→ WHAT TO PRODUCE:
Reply with one number only: the count of lines below that contain the word "will".

─── MATERIAL SHOWN

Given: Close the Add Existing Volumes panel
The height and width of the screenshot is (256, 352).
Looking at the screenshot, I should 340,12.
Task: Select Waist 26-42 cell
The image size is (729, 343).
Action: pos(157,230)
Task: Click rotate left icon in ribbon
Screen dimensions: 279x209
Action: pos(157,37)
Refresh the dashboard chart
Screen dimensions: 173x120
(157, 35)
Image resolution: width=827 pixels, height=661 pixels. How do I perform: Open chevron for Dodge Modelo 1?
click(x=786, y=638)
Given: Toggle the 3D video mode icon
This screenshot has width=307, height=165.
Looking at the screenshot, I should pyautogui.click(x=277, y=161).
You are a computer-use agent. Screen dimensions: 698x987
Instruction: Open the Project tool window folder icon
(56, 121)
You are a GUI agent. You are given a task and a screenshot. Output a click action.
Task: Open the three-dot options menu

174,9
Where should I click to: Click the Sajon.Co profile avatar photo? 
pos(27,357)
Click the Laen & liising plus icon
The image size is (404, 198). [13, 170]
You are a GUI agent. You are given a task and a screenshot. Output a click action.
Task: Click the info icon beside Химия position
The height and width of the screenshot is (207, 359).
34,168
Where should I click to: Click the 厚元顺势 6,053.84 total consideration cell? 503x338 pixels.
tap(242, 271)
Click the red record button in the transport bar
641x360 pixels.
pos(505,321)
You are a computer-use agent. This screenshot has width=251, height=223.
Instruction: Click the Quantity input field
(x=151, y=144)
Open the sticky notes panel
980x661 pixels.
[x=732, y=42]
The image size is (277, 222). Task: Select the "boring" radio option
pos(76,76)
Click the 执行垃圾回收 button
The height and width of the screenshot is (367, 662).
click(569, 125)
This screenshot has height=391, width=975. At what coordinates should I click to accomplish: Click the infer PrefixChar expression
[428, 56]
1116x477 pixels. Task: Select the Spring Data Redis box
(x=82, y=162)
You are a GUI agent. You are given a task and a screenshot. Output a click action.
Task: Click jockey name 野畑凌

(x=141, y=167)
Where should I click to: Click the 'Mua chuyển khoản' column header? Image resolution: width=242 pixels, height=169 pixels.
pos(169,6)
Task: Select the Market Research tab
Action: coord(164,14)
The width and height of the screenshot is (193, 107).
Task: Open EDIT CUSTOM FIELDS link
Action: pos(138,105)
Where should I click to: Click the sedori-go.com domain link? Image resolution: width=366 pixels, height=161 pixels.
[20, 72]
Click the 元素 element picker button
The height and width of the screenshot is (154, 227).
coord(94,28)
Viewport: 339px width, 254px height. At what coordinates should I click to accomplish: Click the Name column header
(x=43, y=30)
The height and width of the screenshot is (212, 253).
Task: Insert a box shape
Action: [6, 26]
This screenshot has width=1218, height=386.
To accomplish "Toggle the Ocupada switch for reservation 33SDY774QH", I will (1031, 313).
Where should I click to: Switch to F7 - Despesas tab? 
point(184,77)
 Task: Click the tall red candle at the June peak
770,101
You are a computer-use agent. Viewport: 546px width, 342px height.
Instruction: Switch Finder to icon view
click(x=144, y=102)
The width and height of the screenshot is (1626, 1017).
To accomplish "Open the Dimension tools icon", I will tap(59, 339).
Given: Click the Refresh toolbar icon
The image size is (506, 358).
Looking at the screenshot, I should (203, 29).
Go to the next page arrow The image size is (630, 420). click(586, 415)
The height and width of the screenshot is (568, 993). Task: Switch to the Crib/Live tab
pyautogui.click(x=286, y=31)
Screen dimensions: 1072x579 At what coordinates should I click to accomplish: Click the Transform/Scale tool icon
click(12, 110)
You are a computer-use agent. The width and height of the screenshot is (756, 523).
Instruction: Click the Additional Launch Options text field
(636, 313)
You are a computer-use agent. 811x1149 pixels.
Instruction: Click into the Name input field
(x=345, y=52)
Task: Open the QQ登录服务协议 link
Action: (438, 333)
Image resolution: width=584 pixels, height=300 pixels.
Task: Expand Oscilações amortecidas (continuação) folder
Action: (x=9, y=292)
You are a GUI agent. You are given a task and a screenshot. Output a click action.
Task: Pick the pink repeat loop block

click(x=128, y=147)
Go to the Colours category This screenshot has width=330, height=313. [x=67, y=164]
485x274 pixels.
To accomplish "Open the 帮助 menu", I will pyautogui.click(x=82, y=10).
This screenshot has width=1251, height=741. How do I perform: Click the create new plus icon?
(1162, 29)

──────

→ REPLY TO THE EXERCISE:
3